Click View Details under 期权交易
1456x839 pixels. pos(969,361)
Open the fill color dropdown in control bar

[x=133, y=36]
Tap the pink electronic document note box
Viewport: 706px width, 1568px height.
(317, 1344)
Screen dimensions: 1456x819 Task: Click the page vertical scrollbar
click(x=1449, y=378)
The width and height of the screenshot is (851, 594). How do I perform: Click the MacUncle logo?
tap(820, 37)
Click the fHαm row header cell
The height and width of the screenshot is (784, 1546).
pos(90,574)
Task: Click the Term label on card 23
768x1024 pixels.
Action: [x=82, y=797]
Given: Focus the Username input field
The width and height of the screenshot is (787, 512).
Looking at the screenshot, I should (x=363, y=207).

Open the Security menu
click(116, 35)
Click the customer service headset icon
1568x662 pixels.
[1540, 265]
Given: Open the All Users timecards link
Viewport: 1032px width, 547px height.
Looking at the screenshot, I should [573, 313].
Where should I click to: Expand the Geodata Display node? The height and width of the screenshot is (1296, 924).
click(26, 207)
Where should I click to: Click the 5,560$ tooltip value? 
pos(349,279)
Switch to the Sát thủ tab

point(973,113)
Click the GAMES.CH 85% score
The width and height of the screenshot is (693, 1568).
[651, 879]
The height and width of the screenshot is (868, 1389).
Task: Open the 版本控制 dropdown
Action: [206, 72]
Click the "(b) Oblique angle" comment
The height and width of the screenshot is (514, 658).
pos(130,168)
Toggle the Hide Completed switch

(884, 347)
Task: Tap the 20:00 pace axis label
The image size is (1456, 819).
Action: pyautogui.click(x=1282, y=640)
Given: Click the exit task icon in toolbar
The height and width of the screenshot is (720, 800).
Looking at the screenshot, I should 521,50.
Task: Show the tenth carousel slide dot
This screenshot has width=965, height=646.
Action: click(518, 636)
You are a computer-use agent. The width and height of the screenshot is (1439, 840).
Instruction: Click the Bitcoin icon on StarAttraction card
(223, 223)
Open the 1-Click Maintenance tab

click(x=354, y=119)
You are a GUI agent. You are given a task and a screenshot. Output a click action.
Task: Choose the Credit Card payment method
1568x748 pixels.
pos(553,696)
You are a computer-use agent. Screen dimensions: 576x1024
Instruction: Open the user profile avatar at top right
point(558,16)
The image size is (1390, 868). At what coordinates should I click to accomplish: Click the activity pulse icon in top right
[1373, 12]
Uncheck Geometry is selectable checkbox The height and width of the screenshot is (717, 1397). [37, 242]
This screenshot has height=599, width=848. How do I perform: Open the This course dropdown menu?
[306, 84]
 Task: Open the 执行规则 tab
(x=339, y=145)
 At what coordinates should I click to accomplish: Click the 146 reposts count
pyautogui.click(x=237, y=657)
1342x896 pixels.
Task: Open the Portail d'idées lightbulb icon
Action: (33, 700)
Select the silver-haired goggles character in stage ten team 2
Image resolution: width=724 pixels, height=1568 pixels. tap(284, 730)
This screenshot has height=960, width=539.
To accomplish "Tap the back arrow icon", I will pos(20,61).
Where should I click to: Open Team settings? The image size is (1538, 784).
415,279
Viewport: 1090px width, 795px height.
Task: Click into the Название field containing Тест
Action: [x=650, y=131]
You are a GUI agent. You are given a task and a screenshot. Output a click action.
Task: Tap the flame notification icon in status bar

» Anweisungen zur Aufgabe: Übertrage sämtliche Zeilen der obigen Datensätze in eine nummerierte Liste und lass dabei die Leerzeilen weg.

» Vollständige Ausgabe:
1. Click View Details under 期权交易
2. 1456x839 pixels. pos(969,361)
3. Open the fill color dropdown in control bar
4. [x=133, y=36]
5. Tap the pink electronic document note box
6. Viewport: 706px width, 1568px height.
7. (317, 1344)
8. Screen dimensions: 1456x819 Task: Click the page vertical scrollbar
9. click(x=1449, y=378)
10. The width and height of the screenshot is (851, 594). How do I perform: Click the MacUncle logo?
11. tap(820, 37)
12. Click the fHαm row header cell
13. The height and width of the screenshot is (784, 1546).
14. pos(90,574)
15. Task: Click the Term label on card 23
16. 768x1024 pixels.
17. Action: [x=82, y=797]
18. Given: Focus the Username input field
19. The width and height of the screenshot is (787, 512).
20. Looking at the screenshot, I should (x=363, y=207).
21. Open the Security menu
22. click(116, 35)
23. Click the customer service headset icon
24. 1568x662 pixels.
25. [1540, 265]
26. Given: Open the All Users timecards link
27. Viewport: 1032px width, 547px height.
28. Looking at the screenshot, I should [573, 313].
29. Where should I click to: Expand the Geodata Display node? The height and width of the screenshot is (1296, 924).
30. click(26, 207)
31. Where should I click to: Click the 5,560$ tooltip value? 
32. pos(349,279)
33. Switch to the Sát thủ tab
34. point(973,113)
35. Click the GAMES.CH 85% score
36. The width and height of the screenshot is (693, 1568).
37. [651, 879]
38. The height and width of the screenshot is (868, 1389).
39. Task: Open the 版本控制 dropdown
40. Action: [206, 72]
41. Click the "(b) Oblique angle" comment
42. The height and width of the screenshot is (514, 658).
43. pos(130,168)
44. Toggle the Hide Completed switch
45. (884, 347)
46. Task: Tap the 20:00 pace axis label
47. The image size is (1456, 819).
48. Action: pyautogui.click(x=1282, y=640)
49. Given: Click the exit task icon in toolbar
50. The height and width of the screenshot is (720, 800).
51. Looking at the screenshot, I should 521,50.
52. Task: Show the tenth carousel slide dot
53. This screenshot has width=965, height=646.
54. Action: click(518, 636)
55. You are a computer-use agent. The width and height of the screenshot is (1439, 840).
56. Instruction: Click the Bitcoin icon on StarAttraction card
57. (223, 223)
58. Open the 1-Click Maintenance tab
59. click(x=354, y=119)
60. You are a GUI agent. You are given a task and a screenshot. Output a click action.
61. Task: Choose the Credit Card payment method
62. 1568x748 pixels.
63. pos(553,696)
64. You are a computer-use agent. Screen dimensions: 576x1024
65. Instruction: Open the user profile avatar at top right
66. point(558,16)
67. The image size is (1390, 868). At what coordinates should I click to accomplish: Click the activity pulse icon in top right
68. [1373, 12]
69. Uncheck Geometry is selectable checkbox The height and width of the screenshot is (717, 1397). [37, 242]
70. This screenshot has height=599, width=848. How do I perform: Open the This course dropdown menu?
71. [306, 84]
72.  Task: Open the 执行规则 tab
73. (x=339, y=145)
74.  At what coordinates should I click to accomplish: Click the 146 reposts count
75. pyautogui.click(x=237, y=657)
76. 1342x896 pixels.
77. Task: Open the Portail d'idées lightbulb icon
78. Action: (33, 700)
79. Select the silver-haired goggles character in stage ten team 2
80. Image resolution: width=724 pixels, height=1568 pixels. tap(284, 730)
81. This screenshot has height=960, width=539.
82. To accomplish "Tap the back arrow icon", I will pos(20,61).
83. Where should I click to: Open Team settings? The image size is (1538, 784).
84. 415,279
85. Viewport: 1090px width, 795px height.
86. Task: Click into the Название field containing Тест
87. Action: [x=650, y=131]
88. You are a GUI agent. You are given a task and a screenshot. Output a click action.
89. Task: Tap the flame notification icon in status bar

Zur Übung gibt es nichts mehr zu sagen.